--- The task ---
Exclude the pictures, then quote exactly the lines from the one holding "Task: Switch to Połączenia wewnętrzne tab" through the last line of the records.

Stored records
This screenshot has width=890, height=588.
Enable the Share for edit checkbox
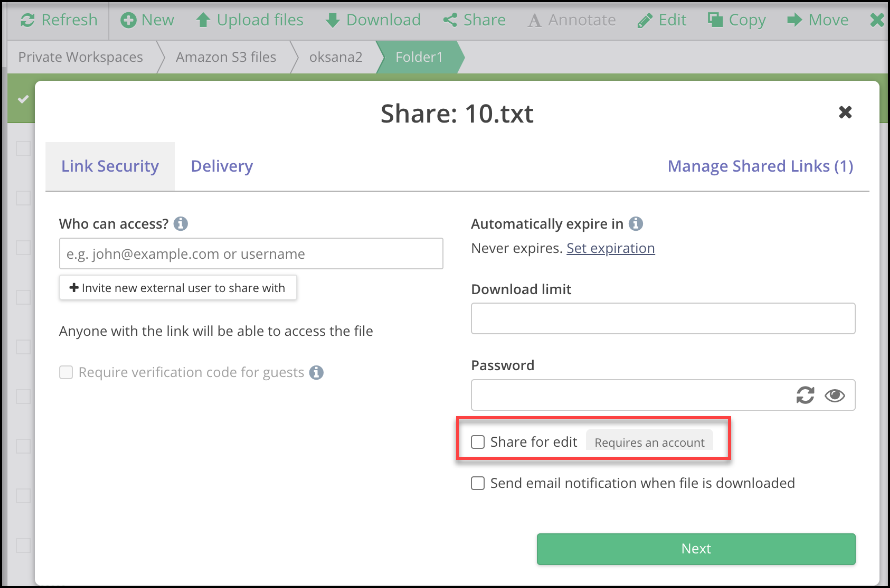point(478,442)
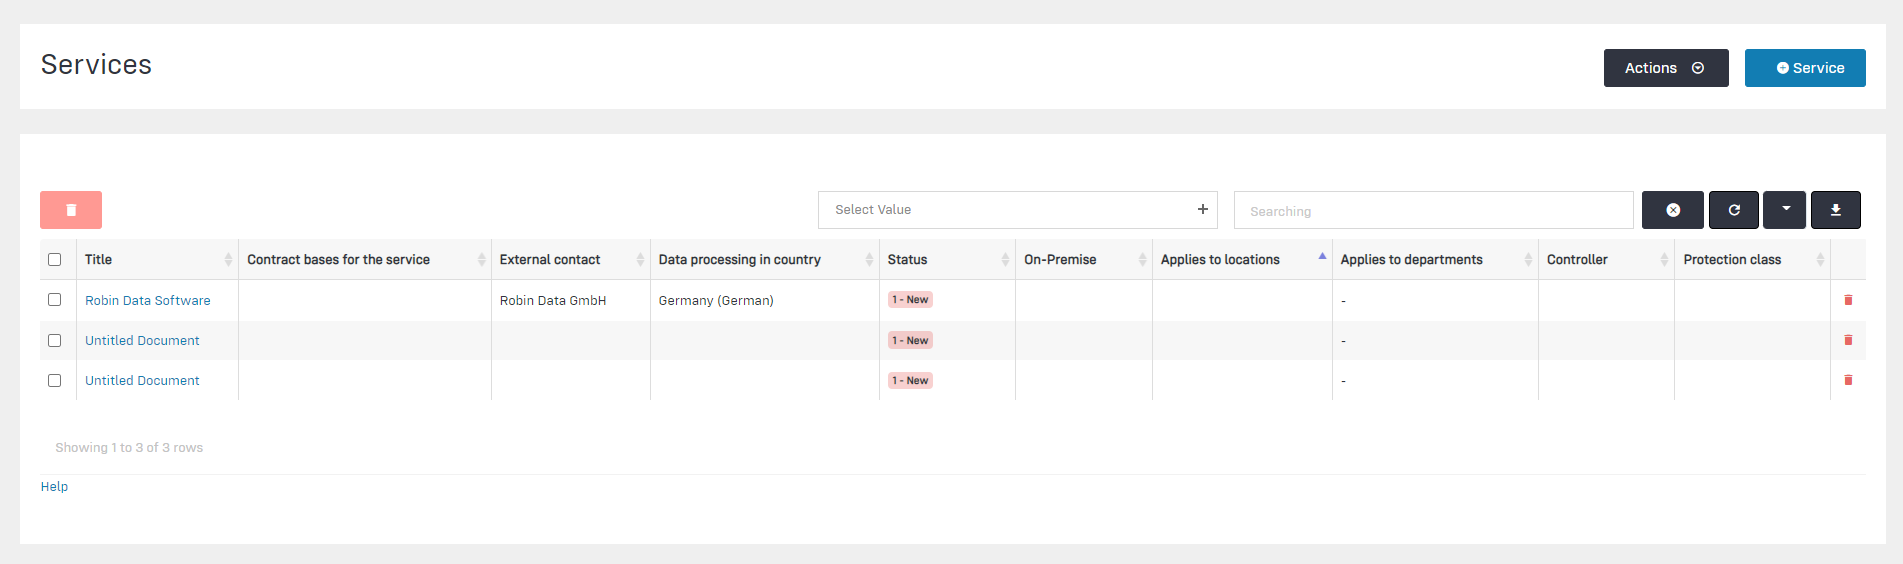Focus the Searching input field
The image size is (1903, 564).
coord(1432,211)
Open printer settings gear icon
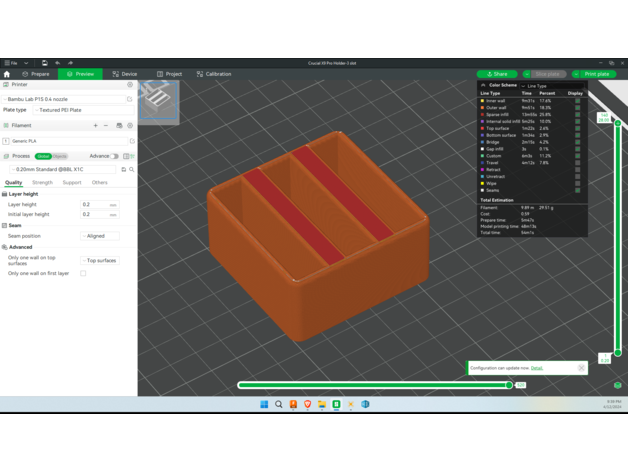This screenshot has height=472, width=628. (130, 85)
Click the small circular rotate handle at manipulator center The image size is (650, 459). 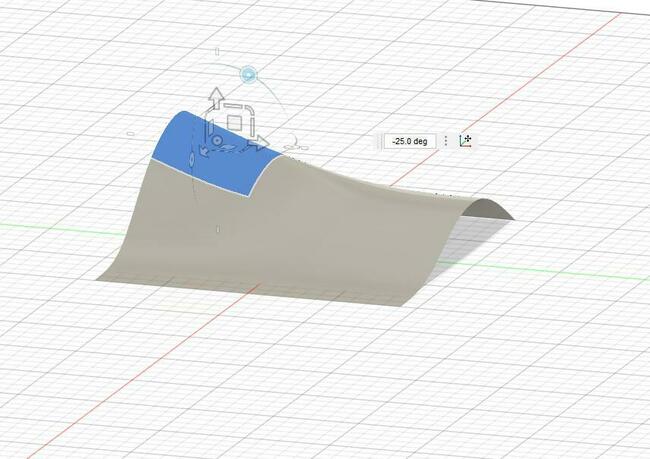pyautogui.click(x=214, y=141)
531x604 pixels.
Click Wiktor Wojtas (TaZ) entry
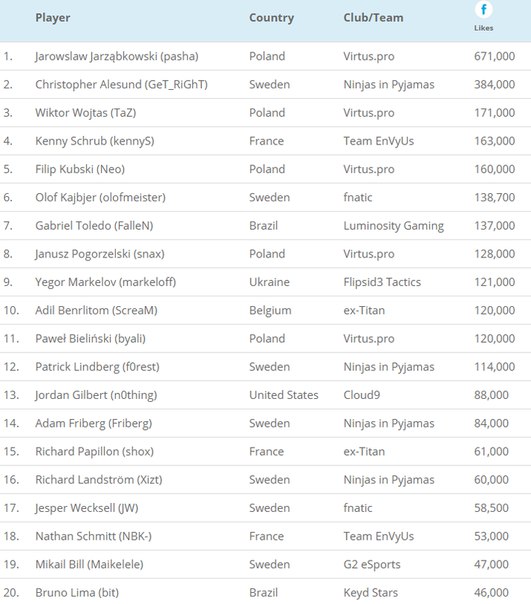click(86, 113)
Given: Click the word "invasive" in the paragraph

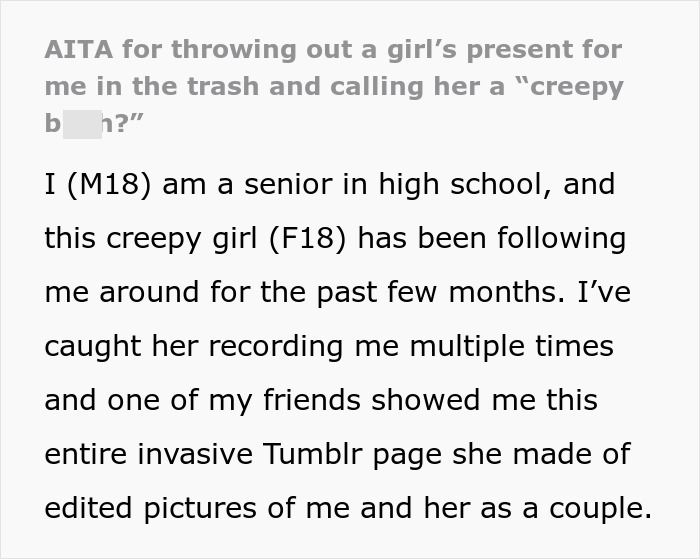Looking at the screenshot, I should click(195, 454).
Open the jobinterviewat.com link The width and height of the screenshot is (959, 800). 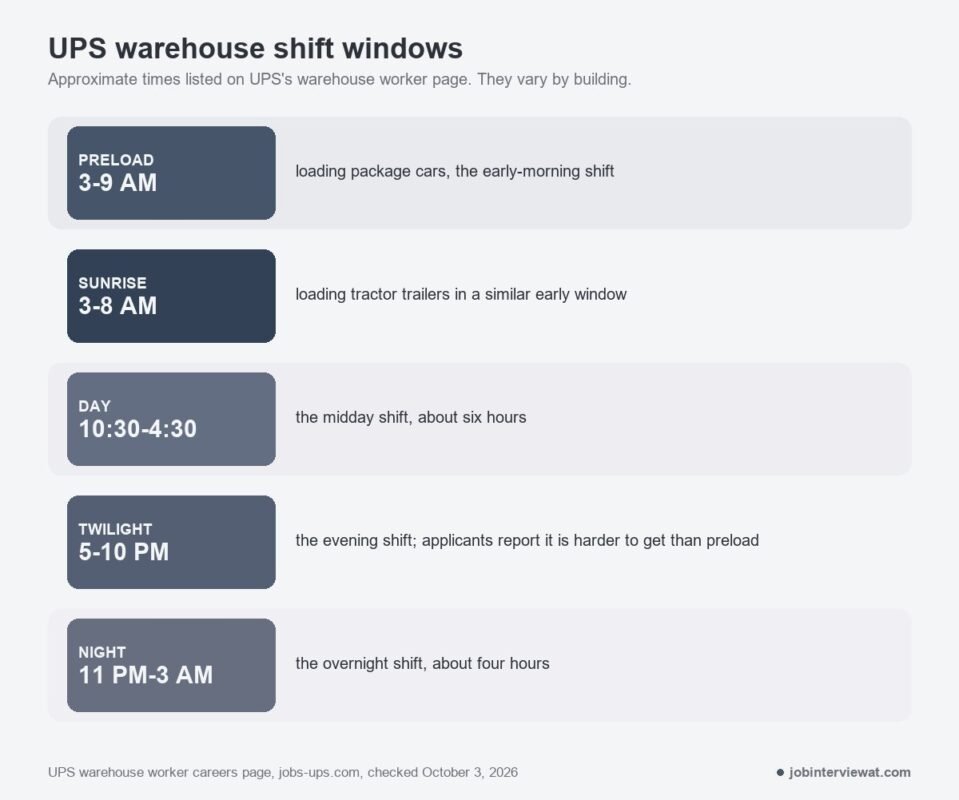click(x=850, y=772)
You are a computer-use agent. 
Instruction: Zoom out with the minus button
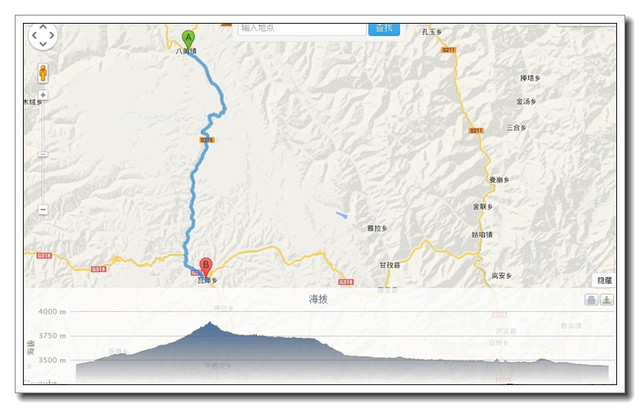(43, 210)
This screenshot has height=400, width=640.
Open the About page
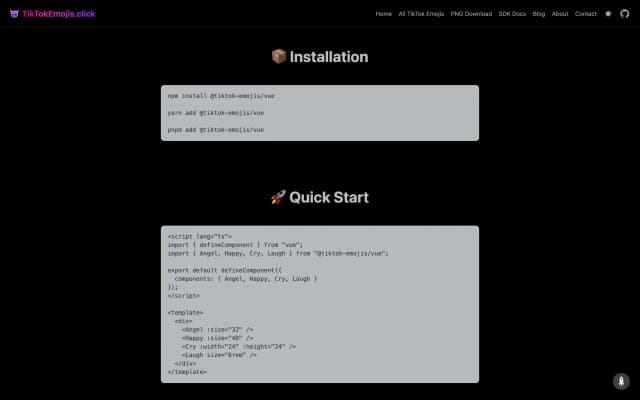click(560, 14)
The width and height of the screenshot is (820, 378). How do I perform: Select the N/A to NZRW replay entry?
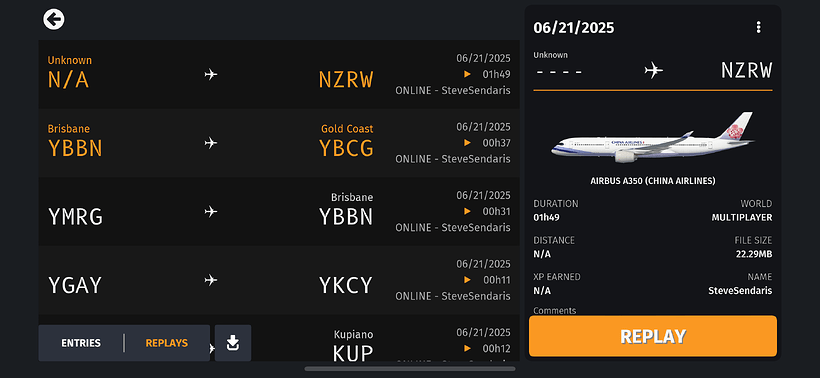pos(279,74)
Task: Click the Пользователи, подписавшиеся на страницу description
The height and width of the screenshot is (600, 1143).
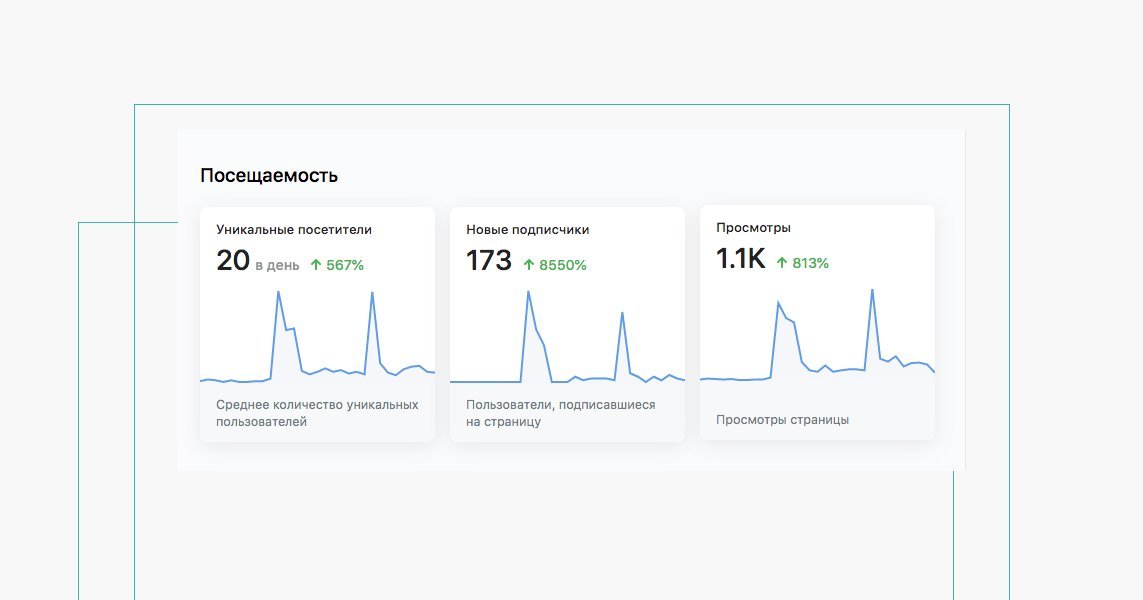Action: pos(561,413)
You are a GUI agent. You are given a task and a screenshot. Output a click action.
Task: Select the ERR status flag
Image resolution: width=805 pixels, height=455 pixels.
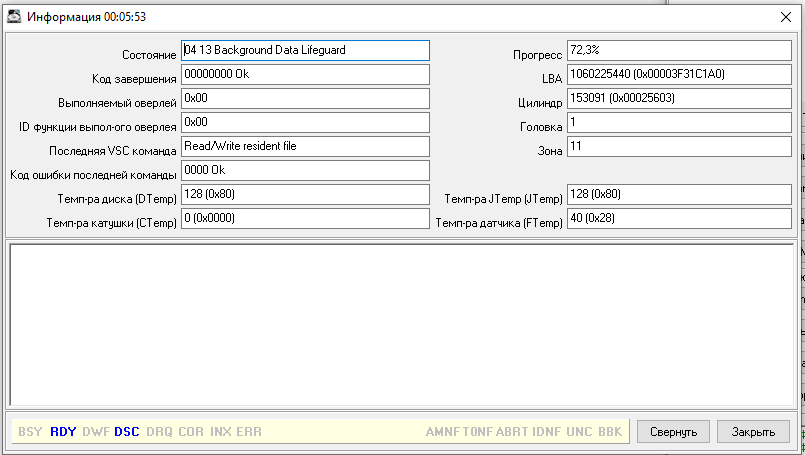pyautogui.click(x=249, y=432)
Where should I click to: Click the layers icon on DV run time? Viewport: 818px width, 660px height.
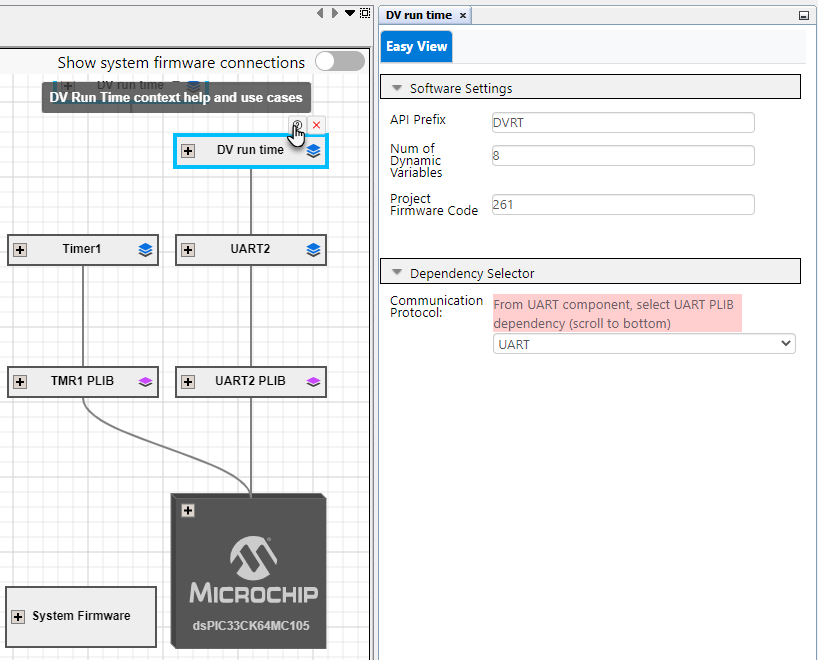(313, 151)
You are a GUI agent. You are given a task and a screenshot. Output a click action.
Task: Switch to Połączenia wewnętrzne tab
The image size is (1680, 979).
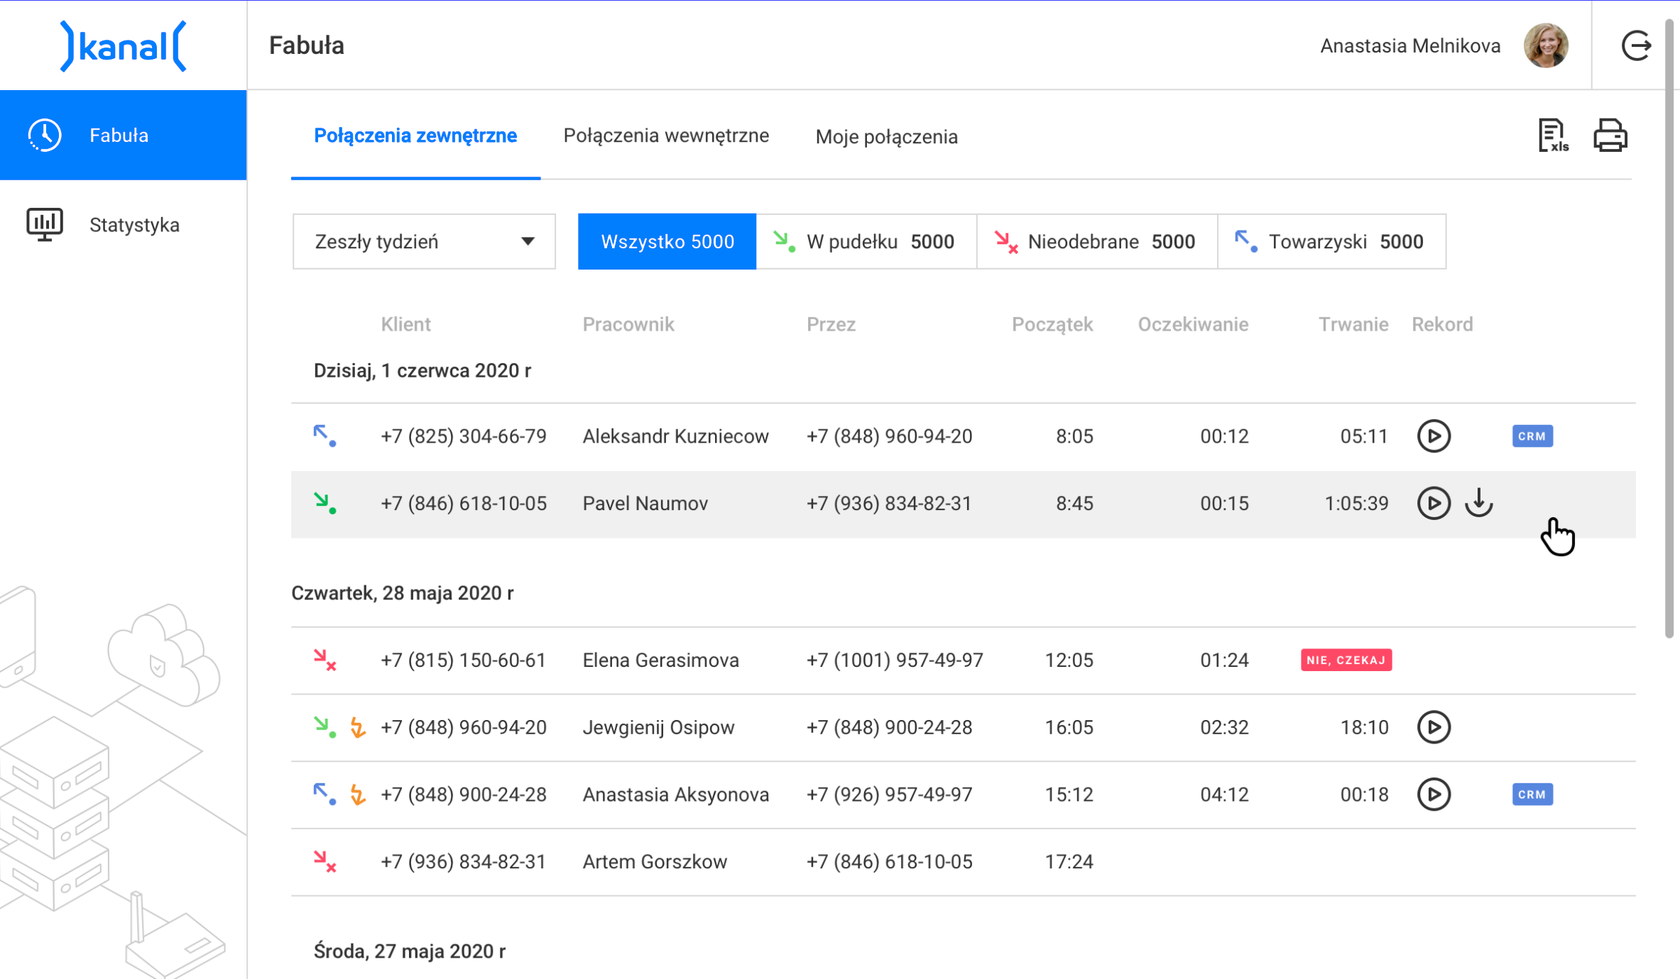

--- Task answer ---
Task: Switch to Połączenia wewnętrzne tab
The image size is (1680, 979).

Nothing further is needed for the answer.